Berbagai pengalaman otodidak Rousseau melahirkan berbagai karya yang cukup mempengaruhi
masyarakat dan pemerintah antara lain : The
Sosial Contract (1762), Emile
(1762), dan The Confession (1781-1788).
1. Dasar
Pemikiran J.J. Rousseau
Pandangannya tentang dunia anak
pertama kali lahir sebagai responnya terhadap pemikiran Commenius yang menggagas
pendidikan anak yang seolah tidak ada bedanya dengan pendidikan untuk orang
dewasa. Kemudian Rousseau mendesak agar pendidikan anak diselenggarakan secara
ilmiah dan cocok dengan dunia anak (Aswandi Sudjud, 1997). Pandangan Rousseau
ini tentu sangat berbeda dengan Commenius.
Pandangan Rousseau tentang
pendidikan anak yang paling terkenal adalah bahwa suatu pendidikan harus
disesuaikan dengan sifat dan kebutuhan individu setiap anak. Bahkan, ia
menyatakan bahwa dorongan hati setiap anak tidak boleh dibatasi karena seorang
anak lahir dengan sifat-sifatnya yang baik. Anak hanya akan memiliki
sifat-sifat jahat jika ada pengaruh dari orang dewasa yang biasanya salah dalam
membimbingnya, yaitu dengan disiplin keras dan contoh-contoh yang buruk.
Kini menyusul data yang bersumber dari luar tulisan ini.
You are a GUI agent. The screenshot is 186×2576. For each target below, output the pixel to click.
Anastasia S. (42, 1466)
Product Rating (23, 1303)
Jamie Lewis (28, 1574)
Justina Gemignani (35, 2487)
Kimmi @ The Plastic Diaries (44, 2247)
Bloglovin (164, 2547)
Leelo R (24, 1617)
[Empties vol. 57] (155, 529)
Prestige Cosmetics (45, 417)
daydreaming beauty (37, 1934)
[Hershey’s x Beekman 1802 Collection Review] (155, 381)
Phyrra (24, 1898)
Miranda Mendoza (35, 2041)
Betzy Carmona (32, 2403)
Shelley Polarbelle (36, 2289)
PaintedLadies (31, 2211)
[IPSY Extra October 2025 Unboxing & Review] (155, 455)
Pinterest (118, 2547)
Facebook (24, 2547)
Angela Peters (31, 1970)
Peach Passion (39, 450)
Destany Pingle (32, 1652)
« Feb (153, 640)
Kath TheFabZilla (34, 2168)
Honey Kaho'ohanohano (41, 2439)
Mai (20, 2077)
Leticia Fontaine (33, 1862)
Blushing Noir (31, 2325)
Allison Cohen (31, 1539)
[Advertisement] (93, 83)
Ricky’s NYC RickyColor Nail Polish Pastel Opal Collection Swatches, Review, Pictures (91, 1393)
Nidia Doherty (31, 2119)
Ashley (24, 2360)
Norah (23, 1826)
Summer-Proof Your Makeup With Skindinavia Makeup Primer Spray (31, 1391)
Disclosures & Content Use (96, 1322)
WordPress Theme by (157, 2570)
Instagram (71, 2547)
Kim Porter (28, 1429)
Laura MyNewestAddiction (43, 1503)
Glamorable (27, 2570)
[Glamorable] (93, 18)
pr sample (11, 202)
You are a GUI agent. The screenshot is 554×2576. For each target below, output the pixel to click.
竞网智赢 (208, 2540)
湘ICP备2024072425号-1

Rousseau juga mengatakan bahwa setiap manusia yang lahir tidak saja hanya
memiliki naluri untuk menjaga diri, tetapi juga rasa simpati dan perasaan baik
terhadap sesamanya serta sifat-sifat dermawan lainnya. Dalam hal ini, kesalahan
orangtua dalam mendidik anaknya semakin membuat jiwa anak rusak. Kesalahan orangtua
termasuk guru yang paling besar adalah memperlakukan anak sebagai miniatur orang
dewasa. Akibatnya, orangtua tidak menyadari bahwa anak perlu mengungkapkan isi
hati, kegiatan dan kebebasan untuk membentuk kekuatan jasmani dan rohaninya
pada masa-masa kanak-kanak itu sendiri. Hal terbaik yang harus dilakukan para
orangtua dan guru adalah membiarkan anak mencapai minat dan kebutuhannya secara
alamiah. Percaya akan alam—kata Rousseau, karena alam merupakan sumber dari
segala kebaikan dan kebenaran. Peraturan mutlak dalam pendidikan anak adalah
membebaskan mereka.
Untuk membantu anak untuk
memahami dirinya sendiri, orangtua atau guru harus mengerti dan mengetahui
keadaan fisik, sosial, intelektual, serta kebutuhan anak masing-masing. Rousseau
lantas membagi masa hidup suatu individu menjadi lima periode atau tahap
pertumbuhan dan perkembangan (Aswardi Sudjud, 1997). Adapun lima periode dalam
dalam pandangan Rousseau tersebut adalah :
a)
Tahap perkembangan
pertama masa kanak-kanak (0-5 tahun)
b)
Tahap perkembangan
kedua (5-12 tahun)
c)
Tahap perkembangan
ketiga (12-15 tahun)
d)
Tahap perkembangan
keempat (15-20)
e)
Tahap perkembangan
kelima (20 ke atas)
2. Implementasi Pemikiran Rousseau dalam
Pendidikan Anak
Rousseau menyarankan konsep
kembali pada alam dan pendekatan yang bersifat alamiah dalam pendidikan anak.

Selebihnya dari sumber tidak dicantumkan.